Cette idée d’un sénateur américain censée lutter contre « l’obscénité » va trop loin
INTERNATIONAL – Game of Thrones ? Une série culte qui pourrait bientôt être considérée « obscène ». Aux États-Unis, un récent projet de loi déposé par le sénateur républicain de l’Utah Mike Lee provoque de lourdes craintes liées à la liberté d’expression. Et pour cause, ce sénateur souhaite redéfinir dans les grandes largeurs ce qui peut-être considéré comme un contenu « obscène ».

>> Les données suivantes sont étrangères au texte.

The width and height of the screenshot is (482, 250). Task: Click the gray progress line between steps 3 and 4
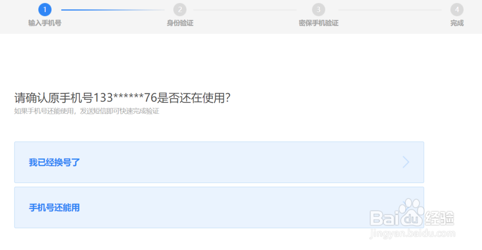[390, 10]
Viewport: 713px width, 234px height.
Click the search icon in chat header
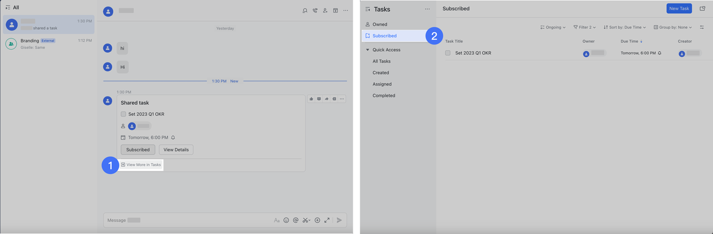click(305, 11)
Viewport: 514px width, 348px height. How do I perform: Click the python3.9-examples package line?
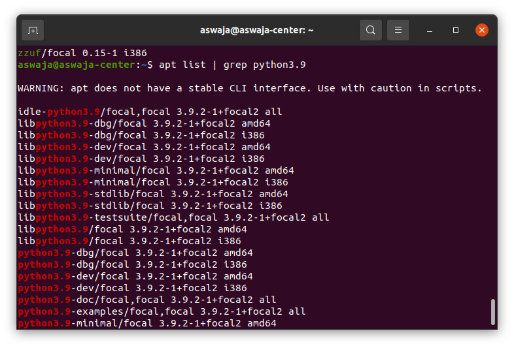coord(162,311)
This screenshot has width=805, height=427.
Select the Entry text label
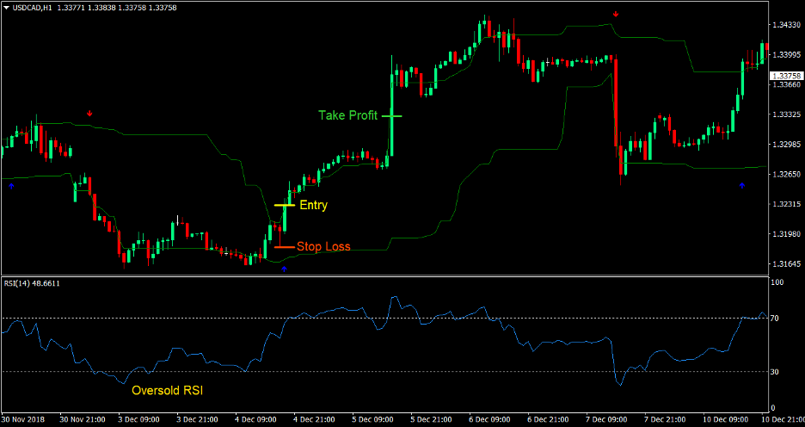313,205
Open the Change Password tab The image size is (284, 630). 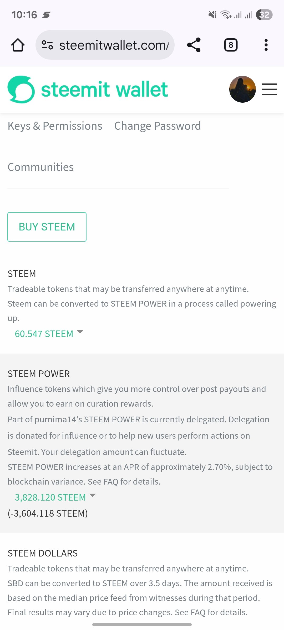point(158,126)
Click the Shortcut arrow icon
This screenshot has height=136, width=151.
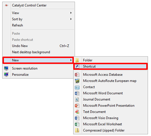click(x=77, y=66)
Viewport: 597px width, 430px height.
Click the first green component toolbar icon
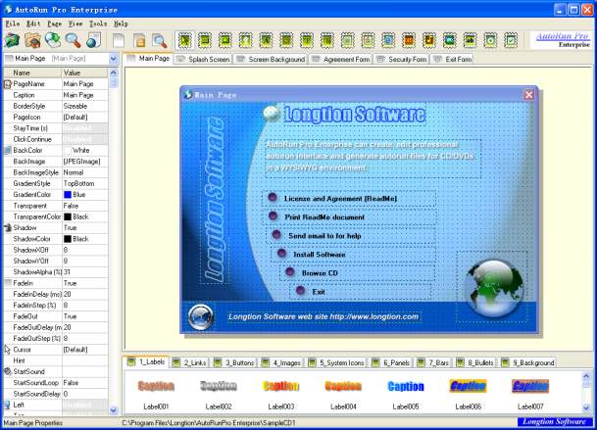click(x=184, y=40)
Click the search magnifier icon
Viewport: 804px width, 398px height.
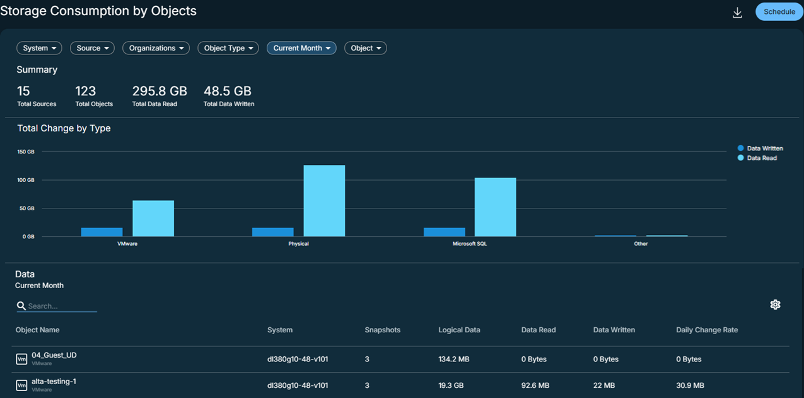pos(21,306)
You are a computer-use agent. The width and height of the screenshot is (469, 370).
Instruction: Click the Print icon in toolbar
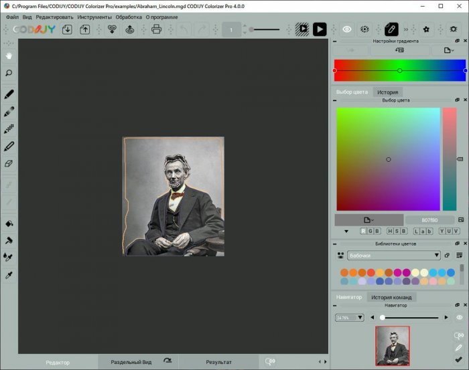(157, 29)
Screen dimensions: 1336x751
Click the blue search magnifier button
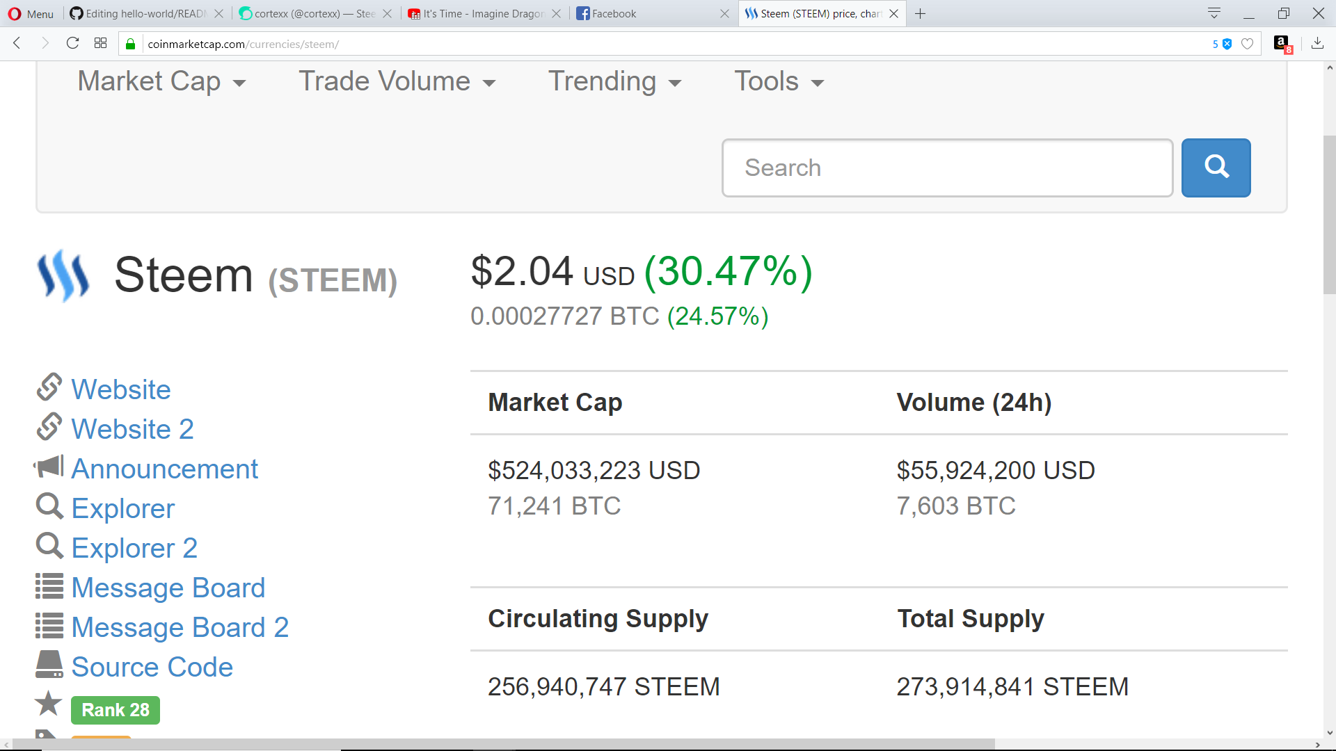[x=1216, y=168]
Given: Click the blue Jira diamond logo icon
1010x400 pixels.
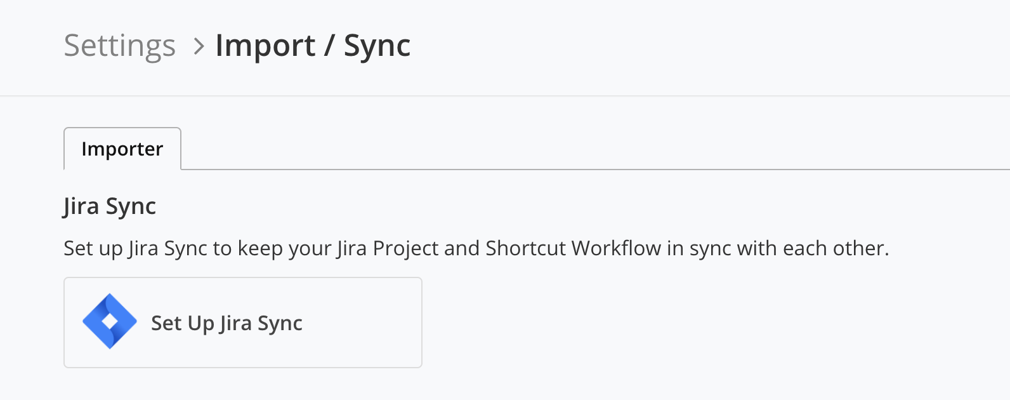Looking at the screenshot, I should [x=110, y=321].
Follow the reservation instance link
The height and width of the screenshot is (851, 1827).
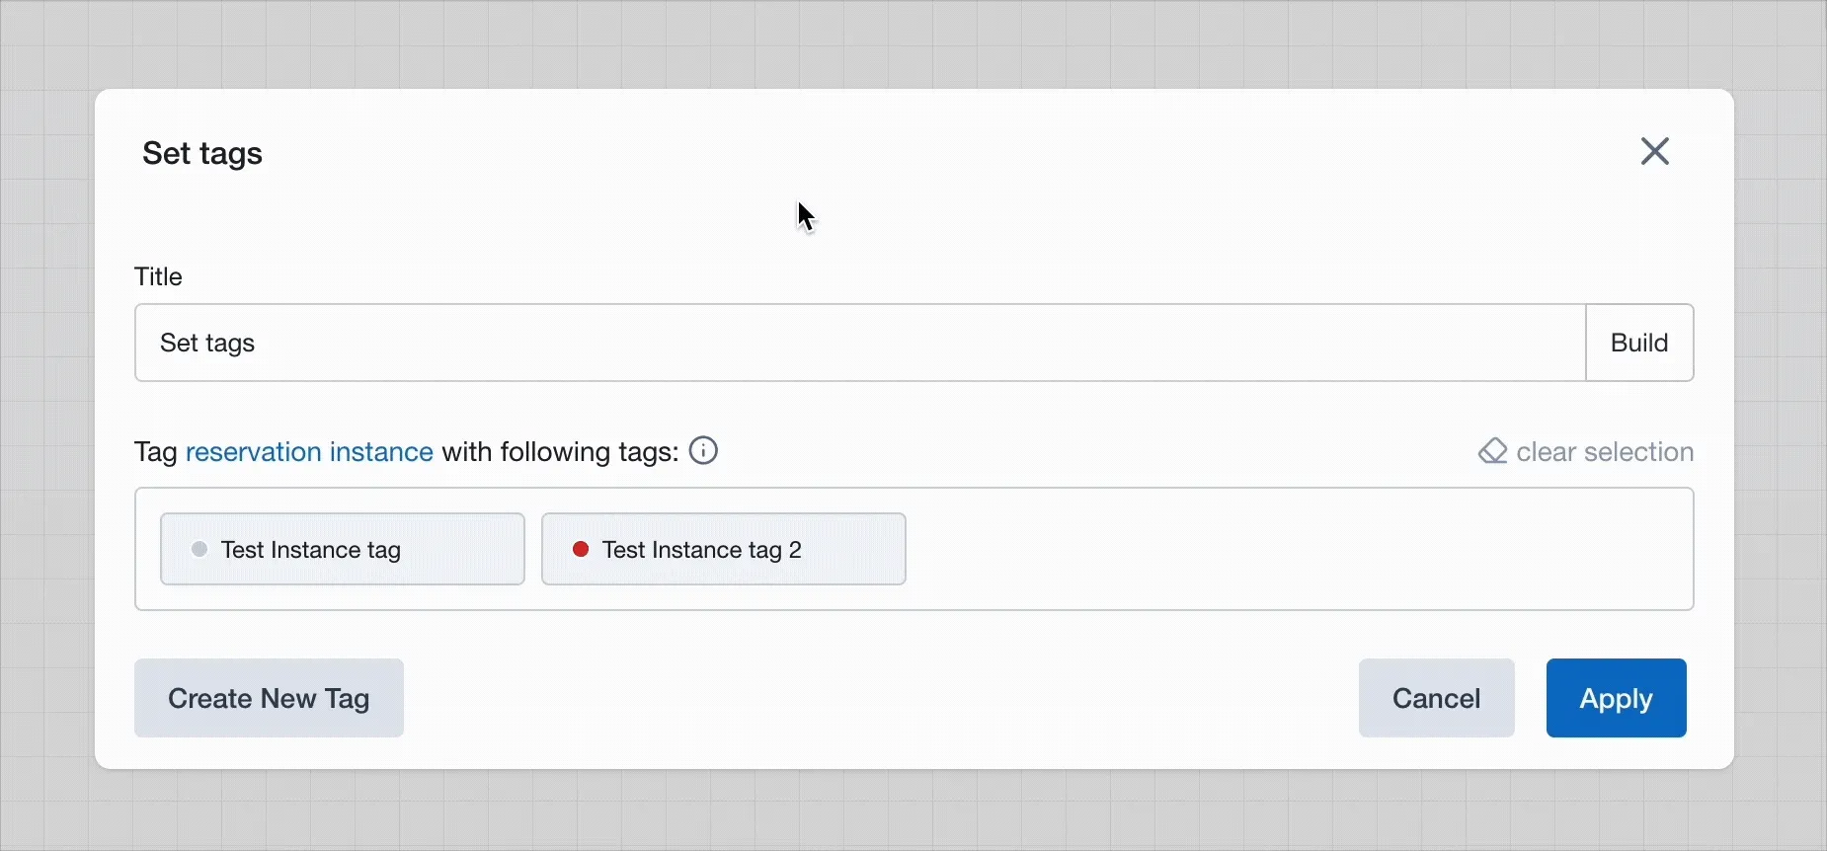(x=309, y=452)
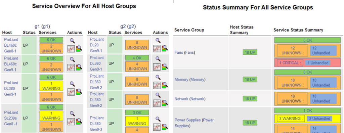The width and height of the screenshot is (344, 133).
Task: View service details icon for BL460c Gen9-1
Action: point(79,68)
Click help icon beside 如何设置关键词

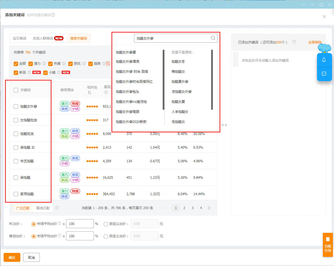53,15
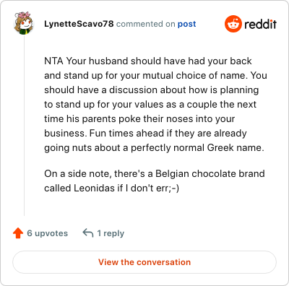Image resolution: width=289 pixels, height=286 pixels.
Task: Click the "NTA" word starting the comment
Action: 53,61
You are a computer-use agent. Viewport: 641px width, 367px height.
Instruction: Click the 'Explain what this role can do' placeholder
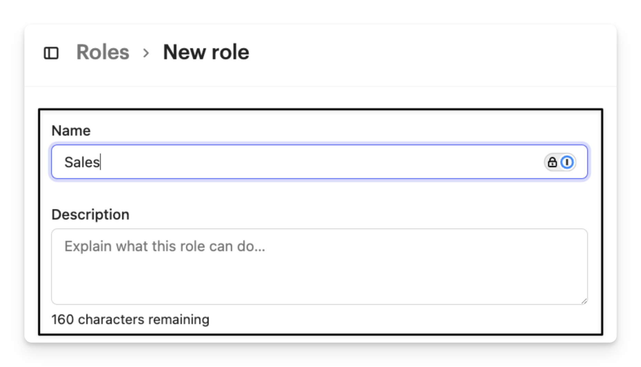click(x=164, y=246)
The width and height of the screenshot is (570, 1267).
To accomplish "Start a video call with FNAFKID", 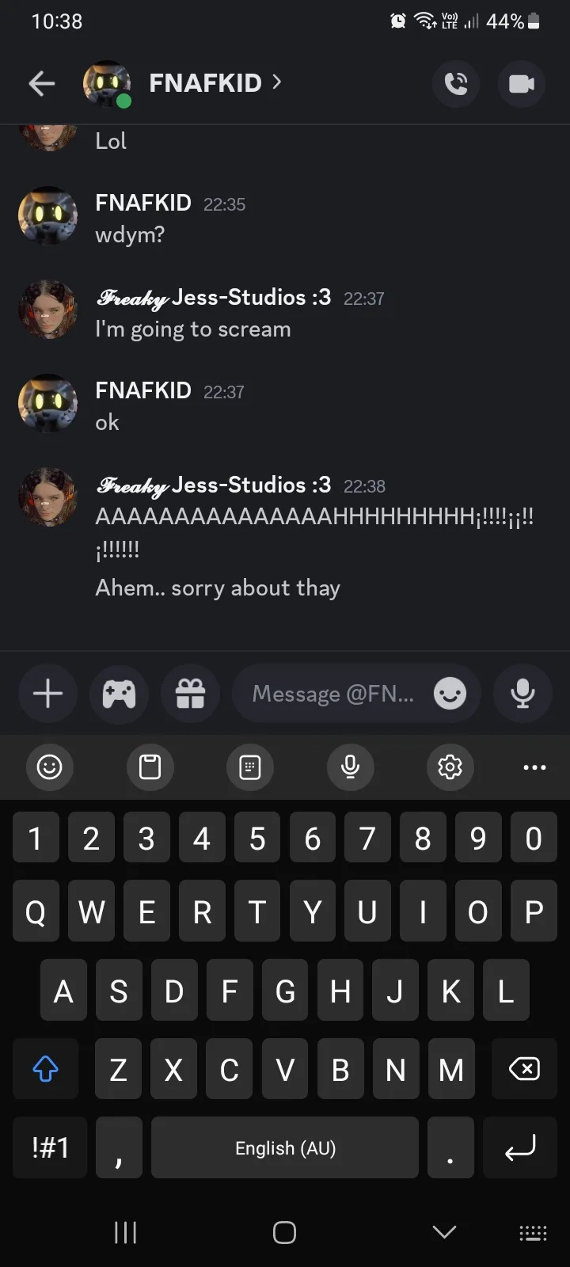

Cette initiative qu’il avait déjà présentée en 2022 − mais qui avait finalement été rejetée − vise principalement à lutter contre la pornographie, comme l’explique ce mercredi 14 mai la version américaine du HuffPost. Mais le risque de dérive touchant des œuvres culturelles inquiète fortement.
Dans un communiqué présentant ce nouveau projet de loi sur la définition de « l’obscénité interétatique », le sénateur Lee indique que « l’obscénité n’est pas protégée par le Premier Amendement, mais des définitions juridiques floues et inapplicables ont permis à la pornographie extrême de saturer la société américaine et d’atteindre d’innombrables enfants ».
Son projet de loi souhaite donc « actualiser la définition juridique de l’obscénité à l’ère d’Internet afin que ce contenu puisse être supprimé et ses auteurs poursuivis », facilitant au passage les poursuites contre la transmission de contenu obscène entre États.
Si la loi est votée, elle permettra de définir comme « obscène » tout contenu qui « pris dans son ensemble, fait appel à l’intérêt lascif pour la nudité, le sexe ou l’excrétion ». Ou qui « décrit ou représente des actes sexuels réels ou simulés dans le but objectif d’éveiller, de titiller ou de satisfaire les désirs sexuels d’une personne ». Mais aussi tout contenu qui « pris dans son ensemble, manque de valeur littéraire, artistique, politique ou scientifique sérieuse ».
En clair ? Tout contenu que les législateurs américains estiment répondre à ces critères pourrait être défini comme obscène, ce qui signifie que sa transmission à travers les frontières des États, y compris sur Internet, pourrait être criminalisée en vertu de la loi fédérale.
Des relents du « Projet 2025 »
Une définition « si large » qu’elle laisse craindre une possible censure de certaines œuvres culturelles, bien au-delà du contenu pornographique. Reason Ricci Joy Levi, présidente de la Woodhull Freedom Foundation, cite comme exemple la série Game of Thrones au HuffPost américain. « Cela donne au gouvernement fédéral le pouvoir de contrôler la liberté d’expression en fonction de valeurs subjectives », déplore un éditorial publié sur MSNBC par deux membres du groupe de réflexion The Future of Free Speech de l’Université Vanderbilt dans le Tennessee.
« Lorsque les législateurs tentent de faire respecter les convictions de certains Américains au détriment des droits d’autrui, ils franchissent une ligne constitutionnelle et mettent en péril le Premier Amendement » ajoutent-ils pour dénoncer le projet de Mike Lee.
Le HuffPost américain souligne également que ce projet de loi présente de curieuses similitudes avec le fameux « Projet 2025 », ce manuel profondément réactionnaire de plus de 900 pages rédigé par la Heritage Foundation et qui a servi de base de travail au projet politique du second mandat de Donald Trump. Et même s’il a souvent pris ses distances avec ce texte depuis sa réélection, le président américain a sciemment placé dans son administration des rédacteurs du « Projet 2025 ». Et ça se sent.
À l’intérieur de cet épais document, il est établi que la pornographie « n’a aucun droit à la protection du Premier Amendement » et devrait donc être interdite. Ceux qui produisent ou distribuent ce contenu « devraient être emprisonnés », peut-on également y lire. Mais ce n’est pas tout : « Les enseignants et les bibliothécaires publics qui le diffusent devraient être déclarés délinquants sexuels. Et les entreprises de télécommunications et de technologie qui facilitent sa diffusion devraient être fermées ». En clair ? Une copie presque parfaite du projet de loi de Mike Lee. Simple hasard ? Rien n’est moins sûr.